The study enrolled 31 healthy adults ages 18 to 45 years, and was led by Julie E. Ledgerwood, D.O. of NIAID’s Vaccine Research Center (VRC), and Kirsten E. Lyke, M.D. of the University of Maryland Center for Vaccine Development in Baltimore. Participants were assigned to receive three doses of the PfSPZ Vaccine at eight-week intervals by rapid intravenous injection.

Nineteen weeks after receiving the final dose of the test vaccine, participants who received the vaccine and a group of non-vaccinated volunteers were exposed in a controlled setting to bites from mosquitoes infected with the same strain of P. falciparum parasites (NF54, from Africa) that were used to manufacture PfSPZ Vaccine.

Nine of the 14 participants (64 percent) who received PfSPZ Vaccine demonstrated no evidence of malaria parasites; all six of the non-vaccinated participants who were challenged at the same time had malaria parasites in their blood.

Of the nine participants who showed no evidence of malaria, six participants were again exposed in a controlled setting to mosquito bites, this time from mosquitoes infected with a different strain of P. falciparum parasite, 33 weeks after the final immunization. In this group, 5 of the 6 participants (83 percent) were protected against malaria infection; none of the six participants who did not receive the vaccine and were challenged were protected. All participants who became infected with malaria immediately received medical treatment.

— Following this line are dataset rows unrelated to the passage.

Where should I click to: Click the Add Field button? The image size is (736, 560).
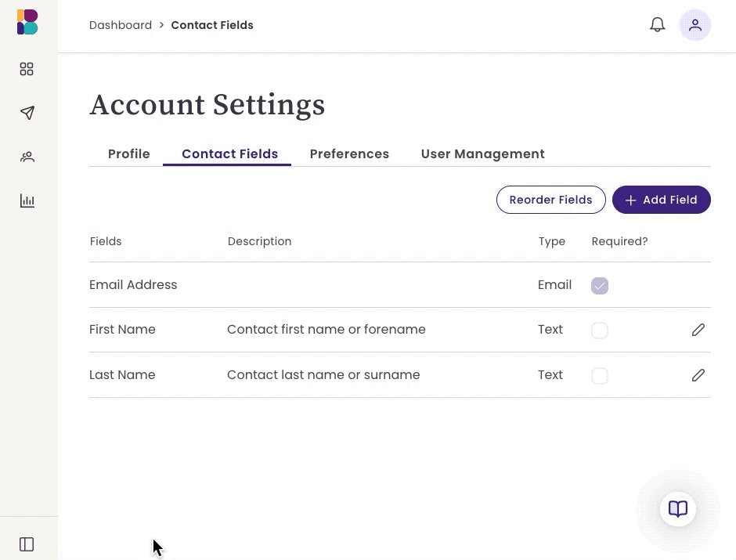pyautogui.click(x=662, y=200)
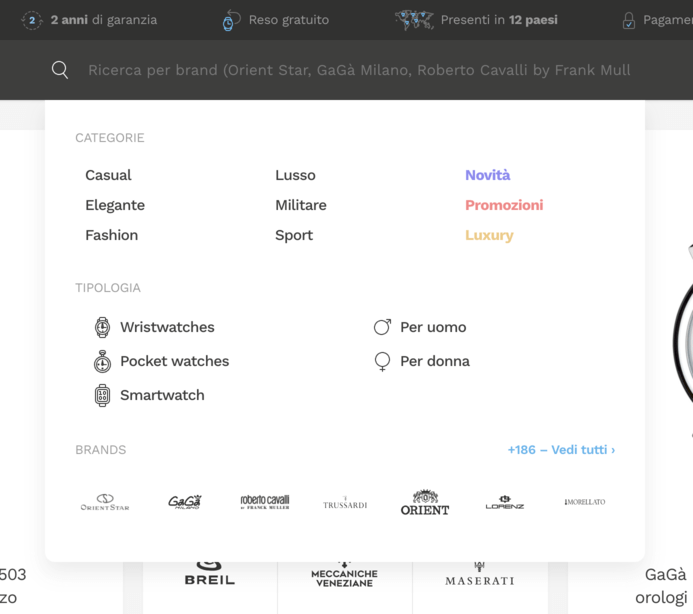Open the GaGà Milano brand logo
The image size is (693, 614).
(185, 502)
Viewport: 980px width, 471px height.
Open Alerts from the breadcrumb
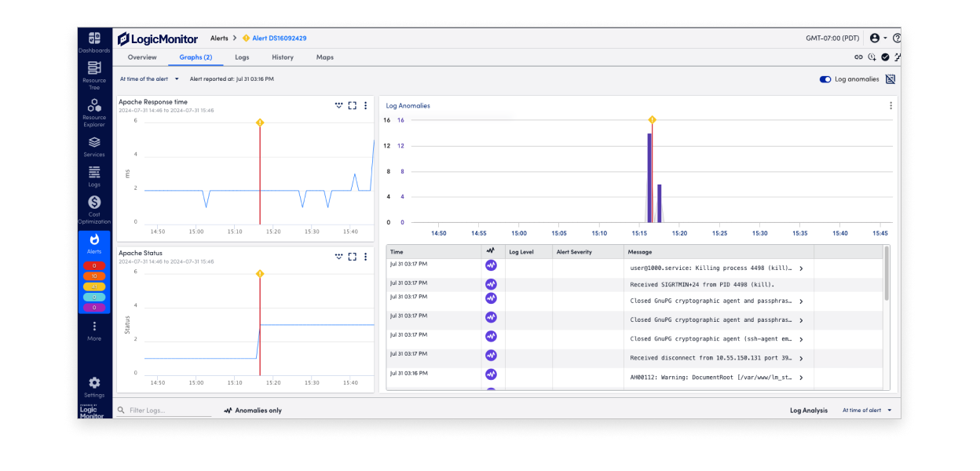click(219, 37)
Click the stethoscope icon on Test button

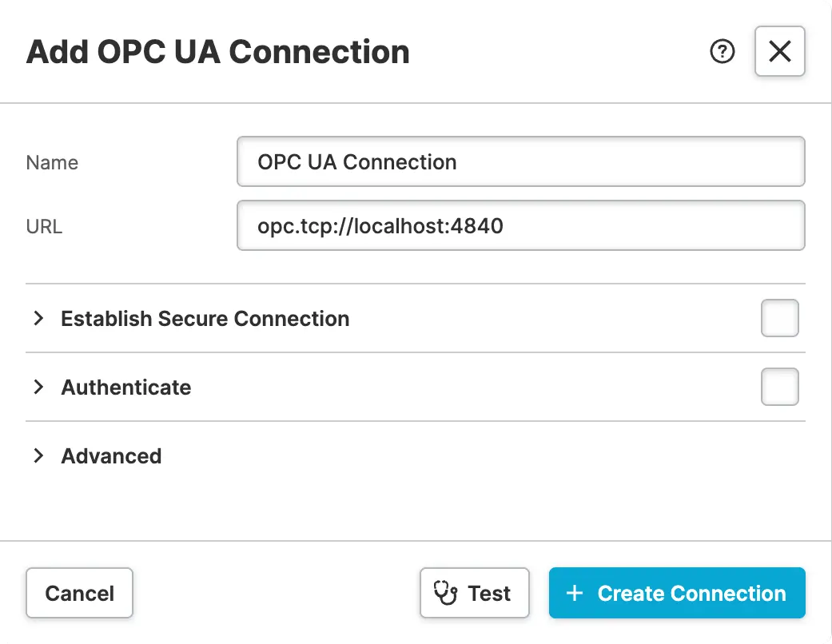[x=444, y=593]
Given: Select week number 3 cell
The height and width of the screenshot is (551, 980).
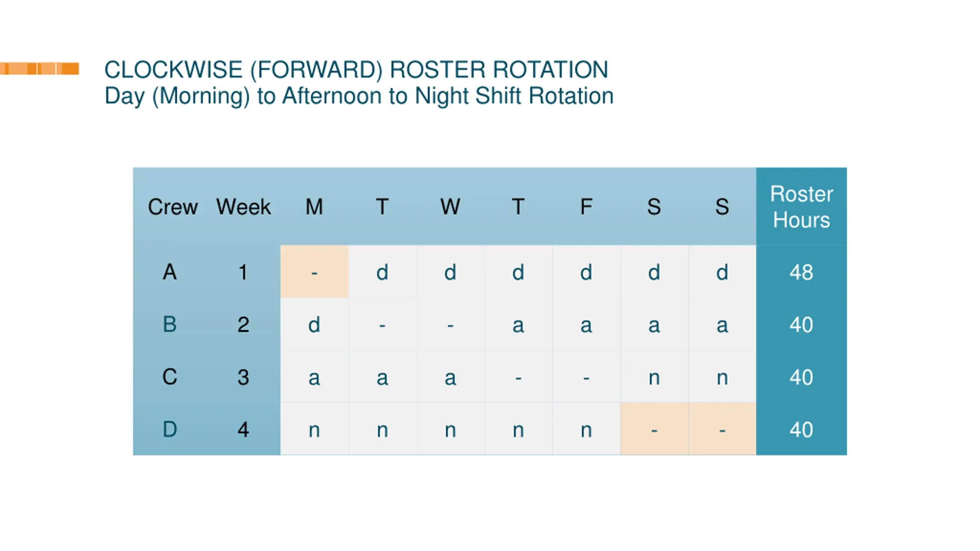Looking at the screenshot, I should tap(243, 377).
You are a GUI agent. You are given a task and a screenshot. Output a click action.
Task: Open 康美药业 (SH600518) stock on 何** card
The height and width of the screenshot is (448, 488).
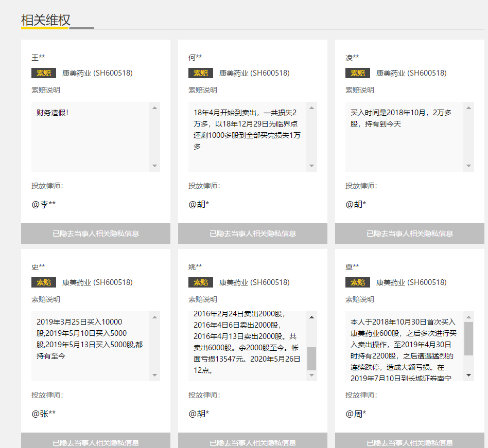tap(254, 73)
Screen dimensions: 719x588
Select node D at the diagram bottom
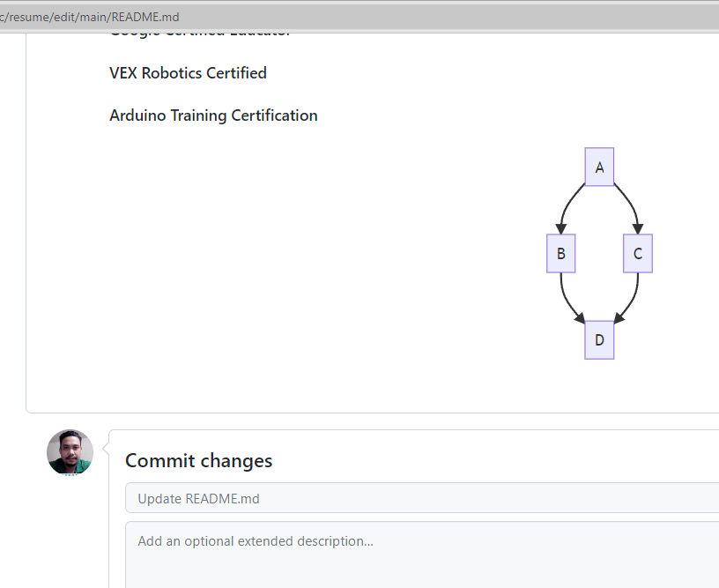(599, 339)

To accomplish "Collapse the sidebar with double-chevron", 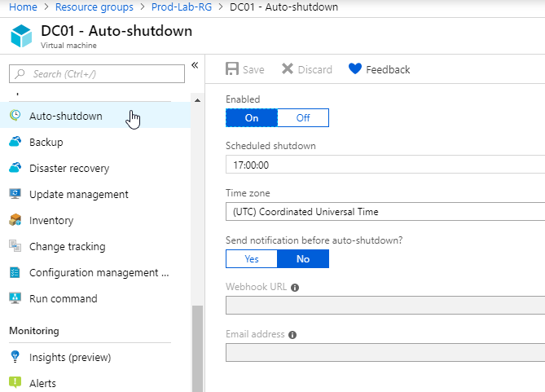I will [x=195, y=65].
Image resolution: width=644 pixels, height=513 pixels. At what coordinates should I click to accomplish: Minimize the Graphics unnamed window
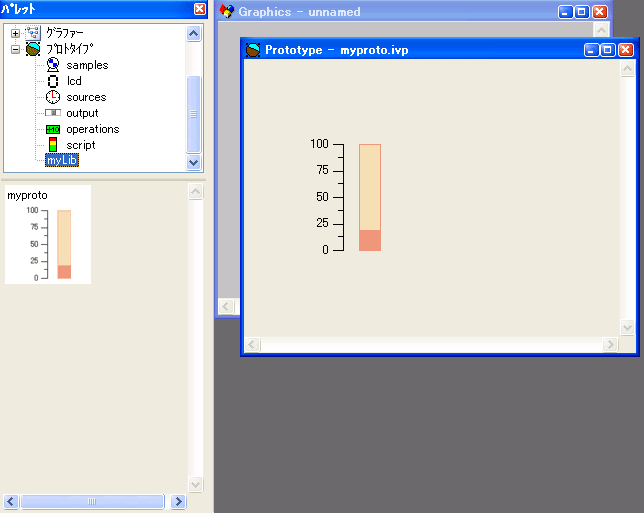click(x=566, y=12)
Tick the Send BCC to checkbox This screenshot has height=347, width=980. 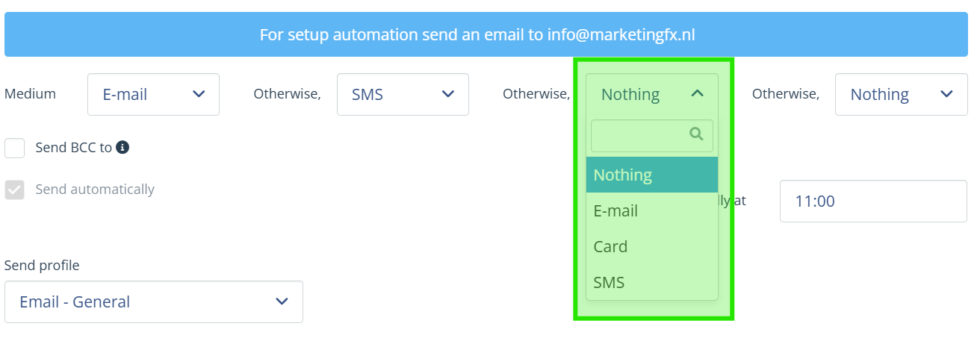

“Achieving durable protection against a malaria strain different from the vaccine strain, over eight months after vaccination, is an indication of this vaccine’s potential,” said Robert A. Seder, M.D., chief of the Cellular Immunology Section of NIAID’s Vaccine Research Center and senior author of the PNAS paper. “If we can build on these findings with the PfSPZ Vaccine and induce higher efficacy, we may be on our way to a vaccine that could effectively protect people against a variety of malaria parasites where the disease is prevalent.”

The research team found that the PfSPZ Vaccine activated T cells, a key component of the body’s defenses against malaria, and induced antibody responses in all vaccine recipients. Vaccine-specific T-cell responses were comparable when measured against both of the malaria challenge strains, providing some insights into how the vaccine was mediating protection.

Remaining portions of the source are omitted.